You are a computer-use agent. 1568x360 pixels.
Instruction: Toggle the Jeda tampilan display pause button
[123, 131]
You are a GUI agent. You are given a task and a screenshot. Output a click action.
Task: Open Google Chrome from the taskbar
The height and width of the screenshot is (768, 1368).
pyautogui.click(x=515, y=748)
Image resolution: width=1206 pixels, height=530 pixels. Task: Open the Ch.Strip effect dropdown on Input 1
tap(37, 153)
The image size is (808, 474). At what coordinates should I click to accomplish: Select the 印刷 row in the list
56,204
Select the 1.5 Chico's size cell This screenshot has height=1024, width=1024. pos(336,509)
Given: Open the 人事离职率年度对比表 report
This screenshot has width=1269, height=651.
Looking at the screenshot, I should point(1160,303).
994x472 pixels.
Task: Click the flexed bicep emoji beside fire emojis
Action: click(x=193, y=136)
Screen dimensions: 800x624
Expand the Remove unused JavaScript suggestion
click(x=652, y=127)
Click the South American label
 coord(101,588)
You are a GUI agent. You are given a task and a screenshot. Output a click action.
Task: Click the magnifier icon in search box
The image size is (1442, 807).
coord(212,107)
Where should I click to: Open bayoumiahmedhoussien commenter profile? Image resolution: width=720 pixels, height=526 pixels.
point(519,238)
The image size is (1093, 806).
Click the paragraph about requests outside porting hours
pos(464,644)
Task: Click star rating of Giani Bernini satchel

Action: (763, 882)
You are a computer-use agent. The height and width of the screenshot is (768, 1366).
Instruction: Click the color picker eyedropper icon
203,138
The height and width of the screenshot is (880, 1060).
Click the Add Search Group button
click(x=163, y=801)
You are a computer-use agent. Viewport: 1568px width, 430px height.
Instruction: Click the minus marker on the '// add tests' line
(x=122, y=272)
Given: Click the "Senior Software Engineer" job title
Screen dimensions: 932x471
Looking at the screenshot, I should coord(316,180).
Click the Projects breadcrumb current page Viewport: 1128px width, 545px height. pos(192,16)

[ASSIGNMENT] Output the material above in full. Change nothing.

[RESULT OF THIS EXERCISE]
You are a computer-use agent. 1568x360 pixels.
Instruction: Toggle the Jeda tampilan display pause button
[123, 131]
You are a GUI agent. You are given a task and a screenshot. Output a click action.
Task: Open Google Chrome from the taskbar
The height and width of the screenshot is (768, 1368).
pyautogui.click(x=515, y=748)
Image resolution: width=1206 pixels, height=530 pixels. Task: Open the Ch.Strip effect dropdown on Input 1
tap(37, 153)
The image size is (808, 474). At what coordinates should I click to accomplish: Select the 印刷 row in the list
56,204
Select the 1.5 Chico's size cell This screenshot has height=1024, width=1024. pos(336,509)
Given: Open the 人事离职率年度对比表 report
This screenshot has width=1269, height=651.
Looking at the screenshot, I should point(1160,303).
994x472 pixels.
Task: Click the flexed bicep emoji beside fire emojis
Action: click(x=193, y=136)
Screen dimensions: 800x624
Expand the Remove unused JavaScript suggestion
click(x=652, y=127)
Click the South American label
 coord(101,588)
You are a GUI agent. You are given a task and a screenshot. Output a click action.
Task: Click the magnifier icon in search box
The image size is (1442, 807).
coord(212,107)
Where should I click to: Open bayoumiahmedhoussien commenter profile? Image resolution: width=720 pixels, height=526 pixels.
point(519,238)
The image size is (1093, 806).
Click the paragraph about requests outside porting hours
pos(464,644)
Task: Click star rating of Giani Bernini satchel

Action: (763, 882)
You are a computer-use agent. The height and width of the screenshot is (768, 1366).
Instruction: Click the color picker eyedropper icon
203,138
The height and width of the screenshot is (880, 1060).
Click the Add Search Group button
click(x=163, y=801)
You are a computer-use agent. Viewport: 1568px width, 430px height.
Instruction: Click the minus marker on the '// add tests' line
(x=122, y=272)
Given: Click the "Senior Software Engineer" job title
Screen dimensions: 932x471
Looking at the screenshot, I should coord(316,180).
Click the Projects breadcrumb current page Viewport: 1128px width, 545px height. pos(192,16)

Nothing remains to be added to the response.